**Challenge**
Turn the items below into a Markdown table with columns named Row and Line, numbering each line in Row and leaving blank lines out.

[Records from a data collection]
----------------
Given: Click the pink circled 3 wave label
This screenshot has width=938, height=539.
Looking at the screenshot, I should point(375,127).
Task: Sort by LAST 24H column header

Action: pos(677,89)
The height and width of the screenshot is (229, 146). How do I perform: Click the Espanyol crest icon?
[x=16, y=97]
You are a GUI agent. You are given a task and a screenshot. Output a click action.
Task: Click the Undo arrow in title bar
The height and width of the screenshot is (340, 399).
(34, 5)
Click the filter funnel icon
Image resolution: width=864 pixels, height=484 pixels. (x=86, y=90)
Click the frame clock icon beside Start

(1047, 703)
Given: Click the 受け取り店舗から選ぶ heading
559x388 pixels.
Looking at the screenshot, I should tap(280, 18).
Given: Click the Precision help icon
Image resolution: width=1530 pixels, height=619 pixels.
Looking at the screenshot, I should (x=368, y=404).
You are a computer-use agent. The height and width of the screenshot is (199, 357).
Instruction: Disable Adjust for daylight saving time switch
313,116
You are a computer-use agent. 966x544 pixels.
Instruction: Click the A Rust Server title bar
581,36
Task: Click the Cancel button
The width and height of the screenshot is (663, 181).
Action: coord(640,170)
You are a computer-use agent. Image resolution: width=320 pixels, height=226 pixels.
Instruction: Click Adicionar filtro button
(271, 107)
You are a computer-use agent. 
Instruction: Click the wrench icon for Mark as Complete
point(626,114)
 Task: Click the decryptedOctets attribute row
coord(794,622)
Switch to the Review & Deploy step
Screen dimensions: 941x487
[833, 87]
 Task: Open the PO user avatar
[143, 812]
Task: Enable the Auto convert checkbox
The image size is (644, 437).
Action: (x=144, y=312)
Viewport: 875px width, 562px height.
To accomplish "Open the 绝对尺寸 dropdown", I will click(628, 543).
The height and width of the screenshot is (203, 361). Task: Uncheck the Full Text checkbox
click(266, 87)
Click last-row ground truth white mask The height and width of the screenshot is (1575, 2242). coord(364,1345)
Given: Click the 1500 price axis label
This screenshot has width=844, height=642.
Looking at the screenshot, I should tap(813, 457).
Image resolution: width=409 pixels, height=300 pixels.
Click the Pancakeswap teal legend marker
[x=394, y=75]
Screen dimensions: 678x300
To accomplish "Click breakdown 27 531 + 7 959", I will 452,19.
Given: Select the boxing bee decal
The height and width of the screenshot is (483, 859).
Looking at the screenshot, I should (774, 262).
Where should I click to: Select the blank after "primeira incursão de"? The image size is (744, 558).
----------------
**Finished exercise**
| Row | Line |
|---|---|
| 1 | Given: Click the pink circled 3 wave label |
| 2 | This screenshot has width=938, height=539. |
| 3 | Looking at the screenshot, I should point(375,127). |
| 4 | Task: Sort by LAST 24H column header |
| 5 | Action: pos(677,89) |
| 6 | The height and width of the screenshot is (229, 146). How do I perform: Click the Espanyol crest icon? |
| 7 | [x=16, y=97] |
| 8 | You are a GUI agent. You are given a task and a screenshot. Output a click action. |
| 9 | Task: Click the Undo arrow in title bar |
| 10 | The height and width of the screenshot is (340, 399). |
| 11 | (34, 5) |
| 12 | Click the filter funnel icon |
| 13 | Image resolution: width=864 pixels, height=484 pixels. (x=86, y=90) |
| 14 | Click the frame clock icon beside Start |
| 15 | (1047, 703) |
| 16 | Given: Click the 受け取り店舗から選ぶ heading |
| 17 | 559x388 pixels. |
| 18 | Looking at the screenshot, I should tap(280, 18). |
| 19 | Given: Click the Precision help icon |
| 20 | Image resolution: width=1530 pixels, height=619 pixels. |
| 21 | Looking at the screenshot, I should (x=368, y=404). |
| 22 | You are a computer-use agent. The height and width of the screenshot is (199, 357). |
| 23 | Instruction: Disable Adjust for daylight saving time switch |
| 24 | 313,116 |
| 25 | You are a computer-use agent. 966x544 pixels. |
| 26 | Instruction: Click the A Rust Server title bar |
| 27 | 581,36 |
| 28 | Task: Click the Cancel button |
| 29 | The width and height of the screenshot is (663, 181). |
| 30 | Action: coord(640,170) |
| 31 | You are a computer-use agent. Image resolution: width=320 pixels, height=226 pixels. |
| 32 | Instruction: Click Adicionar filtro button |
| 33 | (271, 107) |
| 34 | You are a computer-use agent.  |
| 35 | Instruction: Click the wrench icon for Mark as Complete |
| 36 | point(626,114) |
| 37 |  Task: Click the decryptedOctets attribute row |
| 38 | coord(794,622) |
| 39 | Switch to the Review & Deploy step |
| 40 | Screen dimensions: 941x487 |
| 41 | [833, 87] |
| 42 |  Task: Open the PO user avatar |
| 43 | [143, 812] |
| 44 | Task: Enable the Auto convert checkbox |
| 45 | The image size is (644, 437). |
| 46 | Action: (x=144, y=312) |
| 47 | Viewport: 875px width, 562px height. |
| 48 | To accomplish "Open the 绝对尺寸 dropdown", I will click(628, 543). |
| 49 | The height and width of the screenshot is (203, 361). Task: Uncheck the Full Text checkbox |
| 50 | click(266, 87) |
| 51 | Click last-row ground truth white mask The height and width of the screenshot is (1575, 2242). coord(364,1345) |
| 52 | Given: Click the 1500 price axis label |
| 53 | This screenshot has width=844, height=642. |
| 54 | Looking at the screenshot, I should tap(813, 457). |
| 55 | Image resolution: width=409 pixels, height=300 pixels. |
| 56 | Click the Pancakeswap teal legend marker |
| 57 | [x=394, y=75] |
| 58 | Screen dimensions: 678x300 |
| 59 | To accomplish "Click breakdown 27 531 + 7 959", I will 452,19. |
| 60 | Given: Select the boxing bee decal |
| 61 | The height and width of the screenshot is (483, 859). |
| 62 | Looking at the screenshot, I should (774, 262). |
| 63 | Where should I click to: Select the blank after "primeira incursão de"? The image size is (744, 558). |